● SOURCE EXCERPT:
————————
However, this knowledge is itself an aesthetic condition. To recognize an image or

unique possibility of interactivity as computer generated is to recognize a distinctive aesthetic

effect. In this respect, mention is often made of the digital image’s ‘immateriality’.12 But this,
in itself, has little explanatory value as a term. With a painting, we know that the work has

gone through stages of making by hand and that – no matter what illusionistic properties it

has – it has been brought into existence at the level of material things through the artist’s

bodily gestures. It has an aesthetic character based on work.

The digitally generated image in contrast, emphasizes finish. This is because the

computer’s LCD display screen is more physically two-dimensional than autographic

picturing – no matter how intensely the latter is finished. In the case of painting and

sculpture, the autographic element is a potential distraction from reading the representational

content of the work. But digital virtual realization carries no such restrictions. It is possible

for the digital medium to project three-dimensional content so comprehensively that it can

even exceed the real three-dimensional effects of Super Realist sculpture. Indeed, even if it

presents less detailed visual information, the digital work’s program-based precision (in terms

of outline, texture, light, and coloring in the graphics) tends to conceal any manual artifice.

It affirms, rather, the look of the technological – a lucidity of appearance that connotes things

being under control, and made more efficient. In this sense, it is the perfect expression of that

naturalization of technology which is an iconological fundamental of Postmodern art. It

symbolizes our belonging to the techno-habitat.

However, there is a deeper and more paradoxical level based on the relation between

this look and how we reflect upon it. The digitally generated work can involve an aesthetics

of quasi-magic. We know it has been planned and designed technologically through

information processing. However, the fact that an image of such sensory precision or

complexity (or combinations thereof) has these abstract informational origins is all the more

extraordinary. This connects to something deep. A finite rational being knows its endeavours

are limited by bodily constraints. Yet we often yearn to escape those constraints – to find a

means to create material things through thought alone. Now, the digital artist designs
programs at the level of information but which are realized at the level of sensory presence.
————————
● LIST OF TASKS:
a: In the passage on digital image aesthetics, switch "illusionistic properties" to "representational properties" and write out everything from "gone through stages" down to "based on work.".
b: According to the passage on digital image aesthetics, what does the digital work's program-based precision tend to conceal?
c: Finish out the next part of the passage on digital image aesthetics, picking up after its final sentence.
You won't need the listing that comes after this passage.

(Word and element location data)
————————
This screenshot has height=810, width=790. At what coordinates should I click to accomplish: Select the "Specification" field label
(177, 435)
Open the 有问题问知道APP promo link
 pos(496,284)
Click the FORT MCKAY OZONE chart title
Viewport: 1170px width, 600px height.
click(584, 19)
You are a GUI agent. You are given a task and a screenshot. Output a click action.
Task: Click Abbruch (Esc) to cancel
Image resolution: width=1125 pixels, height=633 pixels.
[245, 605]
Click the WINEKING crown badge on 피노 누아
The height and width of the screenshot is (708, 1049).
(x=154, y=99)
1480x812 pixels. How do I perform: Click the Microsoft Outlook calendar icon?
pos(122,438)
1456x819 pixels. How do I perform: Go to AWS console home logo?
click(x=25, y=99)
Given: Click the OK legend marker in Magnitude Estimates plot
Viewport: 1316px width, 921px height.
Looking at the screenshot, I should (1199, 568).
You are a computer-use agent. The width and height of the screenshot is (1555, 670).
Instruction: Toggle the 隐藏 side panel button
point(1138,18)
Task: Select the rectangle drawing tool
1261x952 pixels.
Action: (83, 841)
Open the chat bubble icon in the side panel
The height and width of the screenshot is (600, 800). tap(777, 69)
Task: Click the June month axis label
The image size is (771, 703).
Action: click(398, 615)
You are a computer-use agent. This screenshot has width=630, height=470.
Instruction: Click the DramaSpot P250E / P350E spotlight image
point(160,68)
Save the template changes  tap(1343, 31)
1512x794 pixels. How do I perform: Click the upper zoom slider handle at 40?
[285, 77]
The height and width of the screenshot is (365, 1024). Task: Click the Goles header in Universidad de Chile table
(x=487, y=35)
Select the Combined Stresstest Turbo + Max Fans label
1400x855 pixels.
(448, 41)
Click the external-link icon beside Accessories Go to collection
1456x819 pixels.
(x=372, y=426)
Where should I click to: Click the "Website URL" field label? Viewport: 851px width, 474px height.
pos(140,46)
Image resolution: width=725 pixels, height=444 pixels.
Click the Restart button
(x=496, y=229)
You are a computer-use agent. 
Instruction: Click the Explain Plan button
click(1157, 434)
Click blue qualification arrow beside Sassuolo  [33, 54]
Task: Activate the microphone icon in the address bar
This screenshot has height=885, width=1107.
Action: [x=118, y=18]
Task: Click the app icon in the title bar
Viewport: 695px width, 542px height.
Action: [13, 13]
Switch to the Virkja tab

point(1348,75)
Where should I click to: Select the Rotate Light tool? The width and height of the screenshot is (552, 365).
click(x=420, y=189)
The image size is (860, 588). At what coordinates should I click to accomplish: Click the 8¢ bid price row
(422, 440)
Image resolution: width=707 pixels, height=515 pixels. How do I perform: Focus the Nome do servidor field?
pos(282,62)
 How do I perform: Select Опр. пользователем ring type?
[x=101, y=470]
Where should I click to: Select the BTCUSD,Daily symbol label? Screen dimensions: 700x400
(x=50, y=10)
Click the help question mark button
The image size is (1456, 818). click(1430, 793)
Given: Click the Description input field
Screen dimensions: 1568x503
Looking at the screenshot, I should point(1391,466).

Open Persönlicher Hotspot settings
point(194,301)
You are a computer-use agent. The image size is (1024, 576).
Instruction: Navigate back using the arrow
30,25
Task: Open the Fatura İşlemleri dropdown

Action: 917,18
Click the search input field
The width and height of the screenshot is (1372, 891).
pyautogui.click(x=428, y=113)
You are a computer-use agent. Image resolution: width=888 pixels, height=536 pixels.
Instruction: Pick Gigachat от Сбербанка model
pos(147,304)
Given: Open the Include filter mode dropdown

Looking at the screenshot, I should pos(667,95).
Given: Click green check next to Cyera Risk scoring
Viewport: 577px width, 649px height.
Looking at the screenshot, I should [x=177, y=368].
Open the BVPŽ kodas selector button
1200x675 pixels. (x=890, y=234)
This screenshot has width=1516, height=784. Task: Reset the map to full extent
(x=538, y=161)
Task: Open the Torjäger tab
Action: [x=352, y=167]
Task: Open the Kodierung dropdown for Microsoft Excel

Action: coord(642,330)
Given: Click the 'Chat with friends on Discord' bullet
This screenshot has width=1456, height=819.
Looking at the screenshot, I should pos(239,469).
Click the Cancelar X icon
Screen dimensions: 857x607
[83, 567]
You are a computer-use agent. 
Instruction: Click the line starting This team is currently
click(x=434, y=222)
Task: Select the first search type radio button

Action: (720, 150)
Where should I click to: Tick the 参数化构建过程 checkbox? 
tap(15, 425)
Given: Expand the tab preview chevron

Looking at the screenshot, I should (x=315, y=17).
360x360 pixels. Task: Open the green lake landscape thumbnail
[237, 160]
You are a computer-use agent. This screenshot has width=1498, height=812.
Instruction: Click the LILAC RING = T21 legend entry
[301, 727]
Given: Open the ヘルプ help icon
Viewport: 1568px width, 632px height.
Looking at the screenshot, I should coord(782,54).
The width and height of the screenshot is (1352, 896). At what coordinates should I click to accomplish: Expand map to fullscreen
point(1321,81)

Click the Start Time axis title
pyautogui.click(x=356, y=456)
————————
● RESULTS OF THE EXERCISE:
a:
gone through stages of making by hand and that – no matter what representational properties it

has – it has been brought into existence at the level of material things through the artist’s

bodily gestures. It has an aesthetic character based on work.

b: It tends to conceal any manual artifice.

c:
He or she, in effect seeks abstract formulae to cast the spell that will conjure up sensible

configurations. Of course, this is not literally magic, but the transition from electronic data to

final work leaves a gap – it is something that cannot be exactly followed in perceptual

terms; we cannot see how the information transforms into visual configuration. Indeed, we

cannot ever explain why the universe – out of all the forms it might have taken – should

allow such generations of sensible structure from mere electronically processed information.

The gap between information and digital visual realization is, accordingly filled with

mystery, and it is this which gives the digital imprimatur its unique aesthetic fascination.

There is a felt harmony between the power of creative thought and the world of the senses

through the quasi-magical leap from one to the other – as focussed in the particularity of the

work. (This is actually amplified even more in interactive pieces, where the user is linked

simultaneously to views of different times and places, or to myriad options in terms of how

the interactive ‘route’ is to be developed.)

It might be asked why similar effects do not arise from photography. The answer is

that photography also is technologically-based, but in a way that merely preserves a trace of

sensory presence. It is causally rigid – dependent on the direct impact of light from its object.

Photography has its own unique aesthetic characteristics, but they are different from those of

digital works. The computer-generated image is electronically produced. Even if it samples

photographic material or, like Patrick Tresset’s drawing machines, copies something present

before it, this material is converted into a different order of being – electronically and

mathematically processed information – before being creatively deployed.13 And we know

this.

Sometimes, the quasi-magical experience of digital works has a kind of primal

impact akin to a childhood story – known to be no more than a well told ‘yarn’, but which is,
nevertheless, imaginatively transporting and something we want to be told again and again..

Indeed, since, in digital art one is transported via a real sensory simulacrum rather than by

imagination alone, the effect is all the more aesthetically complete. Of course, generally

speaking, the gap between what any artwork is, as a human creation, and the imaginative

world it opens up, is always aesthetically significant – in distinctive and positive ways (on the

basis of the medium involved). In the case of digital art, the gap between identity and effect is

so extreme as to have the quasi-magical aesthetic effect just described.

Let us consider an example, Georg Nees’ Plastik 1.14 < insert Figure 1 here -

Georg Nees, Plastik 1, 1970 screenprint after a computer-directed milled aluminium plate,

1965-1968, 75.5 cm x 68.7 cm, © Victoria and Albert Museum, London >

The image is of an offset lithograph taken from a photograph of wood sculpture. The image

was created in 1970, but the sculpture itself was generated between 1965 and 1968 through a

program on a Siemens computer directing a Sinumerik milling machine. The work consists of

a field of squares grouped in three columns of six in the upper left quadrant, complex

diagonals that join contiguous squares umbilically, and descend into horizontal layers with

some slight disordering. This is one aspect of a broader disordering factor spread across

much of the field. It arises from variations in the distribution and sizes of the squares, and

their having shadowed edging on two sides –which gives them a strong three-dimensional

appearance. The digital origins of this work are visually manifest in the precise optical push-

pull effects that arise from the features just described. In concert, they do not give the

impression of being drawn, or sculpted, or even of being machine-made. Rather they suggest

the precision arising from digital composition. They have a ‘techno’look – the digital

imprimatur.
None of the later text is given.